Scraping Websites and Building a Large Dataset with SwimmeR
Want to share your content on R-bloggers? click here if you have a blog, or here if you don't.
Today we’re going to use SwimmeR
to build a large database of results – that’s the overall goal. Having a more specific goal in mind can be useful though, so here goes.
My wife is a college administrator. It’s part of her job to keep up on what Kids These Days (TM) are doing and one thing they’re apparently doing is getting participation trophies. Looking back to my childhood I participated in a lot of swim meets, and swam a lot of races. For my trouble I’ve got piles of ribbons, enough medals to cover my entire head if I were to try and wear them all at once, and even a few plaques – but almost no trophies. My lack of trophies could be due to my modest swimming abilities, but I’ve checked with some of my faster friends and teammates and they report the same thing – very few trophies. I don’t want swimmers to be left out of the zeitgeist, and if that means participation trophies then I’ve got some wrongs to right.

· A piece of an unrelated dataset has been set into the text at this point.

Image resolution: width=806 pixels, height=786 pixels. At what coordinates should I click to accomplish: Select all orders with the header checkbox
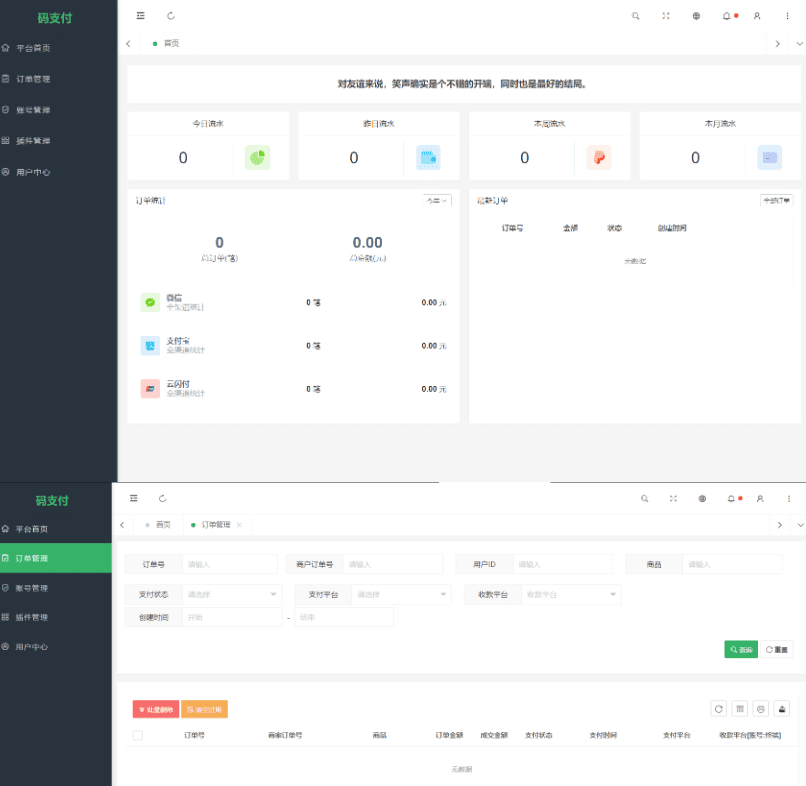(139, 735)
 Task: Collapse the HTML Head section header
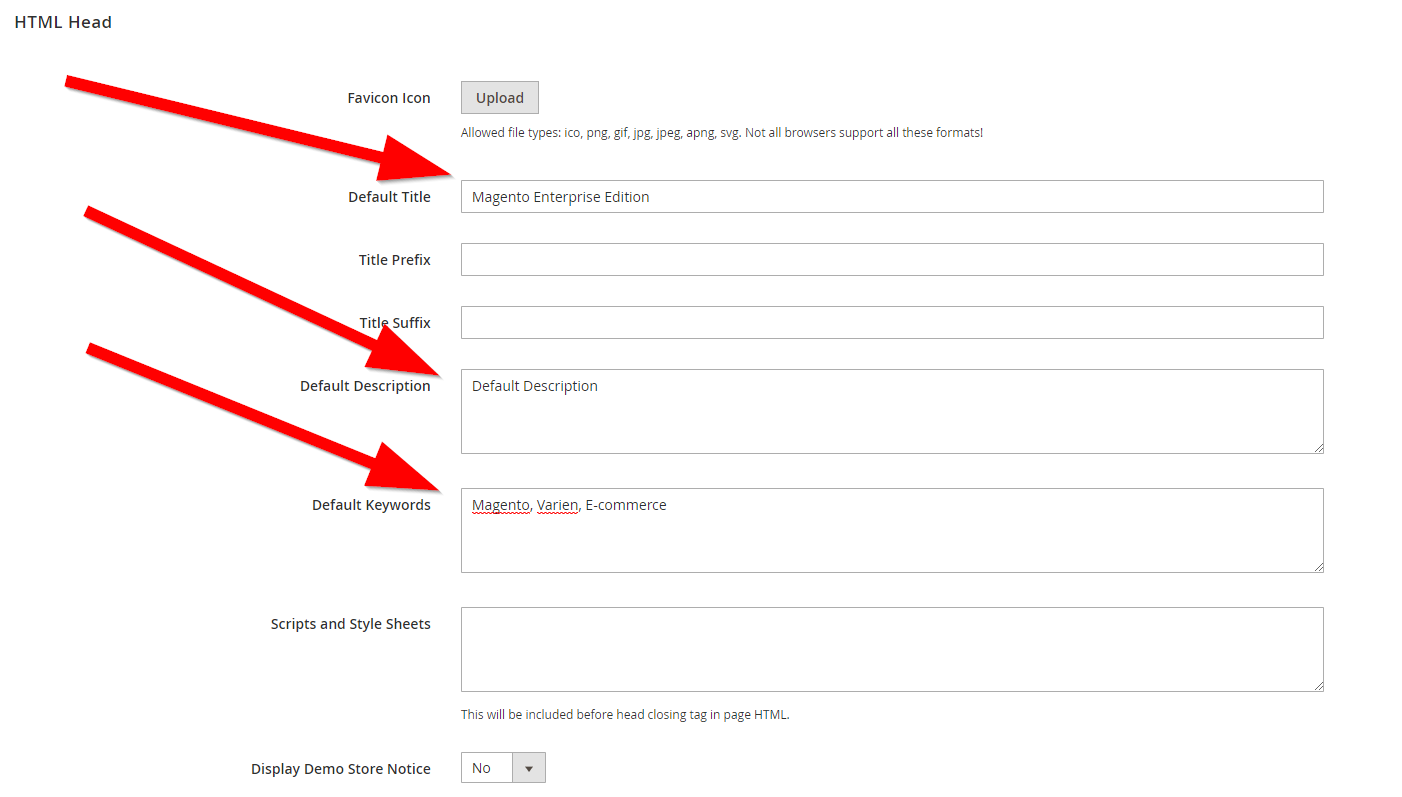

Who should get these participation trophies though? Not everyone of course, just handing them out would cheapen them. I want to award participation trophies to only the most participatory athletes, the crème de la crème of participation. To that end today I’m going to try and determine the most participatory swimmers in my USA Swimming LSC for the 2018-2019 season. These ultra-participatory athletes will win the coveted Swimming + Data Science Participation Trophies.
Rules are as follows:
- The winners shall be the athlete(s) who have participated in, and legally completed, the most individual events in the 2018-2019 Niagara LSC age group season and the athlete(s) who have swam the furthest distance in their events during the same period
- Any individual event swam at a meet in Niagara LSC during the 2018-2019 age group season will count. Sectionals will also count if the results are on the Niagara LSC website in .pdf or .html form
- Only swimmers from Niagara LSC are eligible
- Tiebreaker will be the other category – total distance swam for the events category, and number of events swam for the distance category
To do this I’ll of course need results for all meets swam in Niagara LSC for 2018-2019 – SwimmeR
, take your mark!
library(SwimmeR) library(dplyr) library(purrr) library(stringr) library(rvest) library(flextable) flextable_style <- function(x) { x %>% flextable() %>% bold(part = "header") %>% # bold header bg(bg = "#D3D3D3", part = "header") %>% # puts gray background behind the header row align_nottext_col(align = "center", header = TRUE, footer = TRUE) %>% # center alignment autofit() }
Please note the following analysis was done using the development version of SwimmeR
current on November 22nd, 2020, equivalent to version 0.6.0 from CRAN. Please make sure your version of SwimmeR is up-to-date.
Getting Links to Results
During the State-Off Tournament we sometimes built lists of links to pull results from. In those cases the link addresses followed a pattern, which we used to generate them within R
. What do we do though if there are links we’re interested in, but their addresses don’t follow a pattern?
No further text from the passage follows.